§ Provided passage
Diary of a Cultural Gardener: autumn/winter 2021 - 2022
26 Jan 2022
In her latest diary, Katy reflects on the less noticeable changes in our garden that follow the dramatic autumn colours.
In our temperate climate, autumn brings such an uncanny alteration in leaf colour, that sometimes we don’t notice all the subtler shifts that follow, as winter progresses through its steady deciduous dismantling.
The herbaceous perennial, Coreopsis tripteris flowers late in September, it is two metres tall, sprightly and topped with yellow daisies. It doesn’t have long to ripen its seed before the nights draw in. If you look closely at it in October, the flowerhead is all bunched up – tightening and working away internally, manufacturing its seed. However, on rainy days, something magical happens, as these old flowerheads hold just enough remaining pigment, that a raindrop caught lingering there, is itself dyed yellow just before it falls.
The spherical seedheads of the Coreopsis are tiny, the size of a button on a baby’s cardigan. As winter progresses, these little clenched fists gradually open out, and the funny thing is you never hear or see this unfastening take place, but suddenly, they are generous silhouettes, opening their palms to let their seeds blow away.
The herbaceous perennials, which make up most of the planting in our beds, have no permanent woody structure and so build themselves anew each year. When they finish their work on their seeds, they let their above-ground framework slowly disintegrate and live the winter underground in their roots. The Coreopsis, like many of our other perennials become brittle as deep winter progresses, more likely to be knocked by the wind, the frost, or the gardener, but we keep them as long as possible to enjoy their winter shape, in combination with the other sculptural plant forms. We wait until February to cut them down at the base, ready for them to grow again.

§ Entries provided
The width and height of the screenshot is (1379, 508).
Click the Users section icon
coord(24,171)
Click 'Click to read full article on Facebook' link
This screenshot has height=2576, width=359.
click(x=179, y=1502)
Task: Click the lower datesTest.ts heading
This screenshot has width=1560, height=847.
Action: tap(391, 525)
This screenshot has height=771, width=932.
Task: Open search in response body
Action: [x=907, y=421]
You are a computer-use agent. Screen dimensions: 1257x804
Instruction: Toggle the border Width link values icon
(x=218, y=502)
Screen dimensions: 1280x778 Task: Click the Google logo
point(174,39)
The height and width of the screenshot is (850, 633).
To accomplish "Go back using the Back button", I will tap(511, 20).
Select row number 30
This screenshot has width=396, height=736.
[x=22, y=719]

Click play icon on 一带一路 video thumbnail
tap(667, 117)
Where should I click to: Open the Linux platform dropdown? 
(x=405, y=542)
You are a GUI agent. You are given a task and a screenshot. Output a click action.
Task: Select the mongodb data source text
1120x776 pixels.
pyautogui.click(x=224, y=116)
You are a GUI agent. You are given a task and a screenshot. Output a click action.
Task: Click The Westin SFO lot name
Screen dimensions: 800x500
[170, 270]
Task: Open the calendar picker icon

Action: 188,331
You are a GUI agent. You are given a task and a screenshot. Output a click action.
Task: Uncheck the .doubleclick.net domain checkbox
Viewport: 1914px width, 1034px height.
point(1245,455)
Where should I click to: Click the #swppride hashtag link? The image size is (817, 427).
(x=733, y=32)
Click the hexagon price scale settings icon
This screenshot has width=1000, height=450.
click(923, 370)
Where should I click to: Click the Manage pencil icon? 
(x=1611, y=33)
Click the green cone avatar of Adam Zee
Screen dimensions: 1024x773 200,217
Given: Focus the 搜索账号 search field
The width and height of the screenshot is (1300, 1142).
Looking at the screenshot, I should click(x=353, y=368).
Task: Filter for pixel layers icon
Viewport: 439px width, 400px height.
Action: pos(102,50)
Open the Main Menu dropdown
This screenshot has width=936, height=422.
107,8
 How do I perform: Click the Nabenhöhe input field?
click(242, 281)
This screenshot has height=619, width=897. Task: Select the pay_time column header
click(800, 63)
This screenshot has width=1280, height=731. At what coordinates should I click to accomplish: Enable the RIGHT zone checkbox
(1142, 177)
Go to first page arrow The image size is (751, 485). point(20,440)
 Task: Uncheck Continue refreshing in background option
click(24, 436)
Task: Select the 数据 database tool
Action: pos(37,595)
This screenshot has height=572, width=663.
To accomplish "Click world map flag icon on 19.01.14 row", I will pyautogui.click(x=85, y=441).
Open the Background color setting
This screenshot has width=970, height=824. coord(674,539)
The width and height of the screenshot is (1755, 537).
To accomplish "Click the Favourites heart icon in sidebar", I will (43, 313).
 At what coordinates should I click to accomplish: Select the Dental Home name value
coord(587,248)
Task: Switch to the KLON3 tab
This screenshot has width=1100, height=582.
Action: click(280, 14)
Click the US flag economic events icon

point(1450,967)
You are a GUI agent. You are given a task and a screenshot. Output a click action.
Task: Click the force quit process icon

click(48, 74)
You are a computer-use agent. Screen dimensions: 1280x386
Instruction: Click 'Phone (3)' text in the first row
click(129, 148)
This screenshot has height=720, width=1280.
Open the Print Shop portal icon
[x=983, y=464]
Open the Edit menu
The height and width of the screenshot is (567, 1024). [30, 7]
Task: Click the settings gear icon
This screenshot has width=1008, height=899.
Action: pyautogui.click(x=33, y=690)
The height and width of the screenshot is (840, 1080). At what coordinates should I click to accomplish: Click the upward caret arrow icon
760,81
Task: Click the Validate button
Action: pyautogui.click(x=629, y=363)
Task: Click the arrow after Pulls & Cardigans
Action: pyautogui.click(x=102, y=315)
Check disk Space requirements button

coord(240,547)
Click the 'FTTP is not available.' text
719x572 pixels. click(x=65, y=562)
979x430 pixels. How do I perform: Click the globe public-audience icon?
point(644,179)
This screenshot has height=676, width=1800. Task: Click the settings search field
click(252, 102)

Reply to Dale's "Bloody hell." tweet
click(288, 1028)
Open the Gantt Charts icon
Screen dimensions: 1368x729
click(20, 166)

§ Parts of the exercise
1. Write out the part of the garden diary above the listing that opens with the words containing "In our temperate" and closes with "steady deciduous dismantling.".
2. Resume the garden diary about the Coreopsis and other perennials, carrying it on from its last sentence.

§ Answers below
1.
In our temperate climate, autumn brings such an uncanny alteration in leaf colour, that sometimes we don’t notice all the subtler shifts that follow, as winter progresses through its steady deciduous dismantling.

2.
Some perennial vegetation, like the Coreopsis, seem to get darker as the winter progresses and others, such as the grasses, seem to bleach buff pale. Tom Stuart-Smith is adept in selecting and positioning these varieties, so that not only do they look beautiful earlier in the year when lush with bright colour, but are striking in refined winter tone too. The dark forms contrast against the pale, the soft against the firm, the individual against the mass, all layered to bring out the best in one another.
Winter disintegrates old plant matter in many ways, sometimes the crisp frost hardens it, more commonly, the dank humidity brings on the mush – for microbes, fungi, worms, and bacteria to begin the recycling. In whatever manner the plant deconstructs, we often get a chance to see the architecture of its engineering in winter. Just like the armatures of Barbara Hepworth’s sculptures on display in the gallery, which show the interior engineering upholding the form, we see the structure of the trees’ limbs, the framework of the old lily stems, the tiny grooves that attached the seeds to a coneflower’s cone. The outline of things that have gone before, and which will come again.